I call it the wild east because of the wild mix of ex-pats,
too: State dept. employees, NGO workers, Fulbright scholars,
free wheeling, free-lance British reporters and business people
eager to share in the potential riches that the nations' stores
of raw materials provide. Even the most banal personal history
sounds exotic against the backdrop of Central Asia.
The ex-pat mix combined with the unusual demographic of the
country creates a unique melange of characters that is evocative
of a "carnival" to use the Soviet critic Bakhtin's
concept. In other words, it is a place where identities are
not always well defined and potential for a kind of Emersonian
self-invention becomes feasible, if not obligatory.
To the south are enormous peaks that could rival those of
Switzerland. The Tian Shian mountains that extend into China
and are part of the same range (I believe) of CNN fame. Somewhere
to the south, past Tajikistan, is the Hindu Kush, while to
the north of us is the seemingly endless Kazakh steppe. Just
outside the city the altitude increases suddenly, yet the
meeting of steppe and mountain occurs imperceptibly.

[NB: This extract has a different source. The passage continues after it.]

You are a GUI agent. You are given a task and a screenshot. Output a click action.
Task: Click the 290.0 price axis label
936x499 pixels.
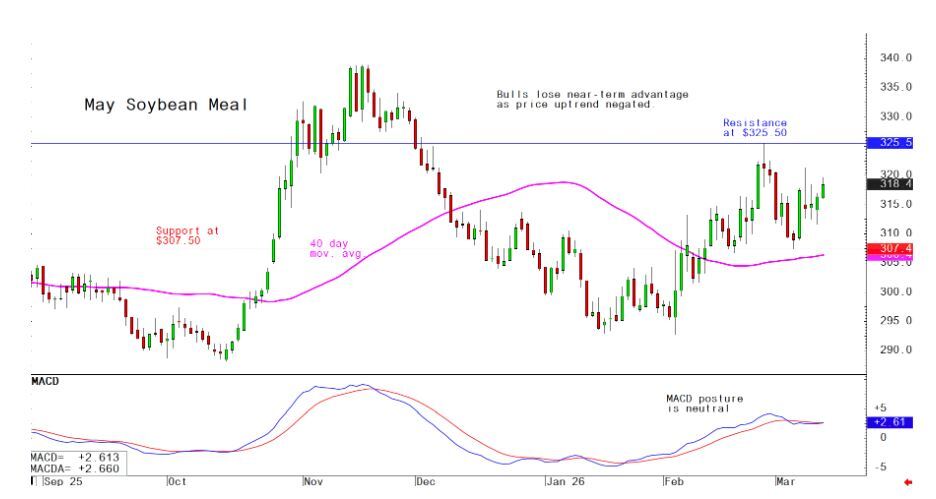[895, 350]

The population here is Muslim nominally, unlike their more
devout neighbors, the Uzbeks. Inside Uzbekistan I will try
to find some trace of the Silk Road. My cynical self believes
that I will find some neon sign bearing the name and a dozen
stalls selling Tamerlane souvenirs, but I have heard the opposite
is true. Next week, I shall see. More later. Dobry Viecherom....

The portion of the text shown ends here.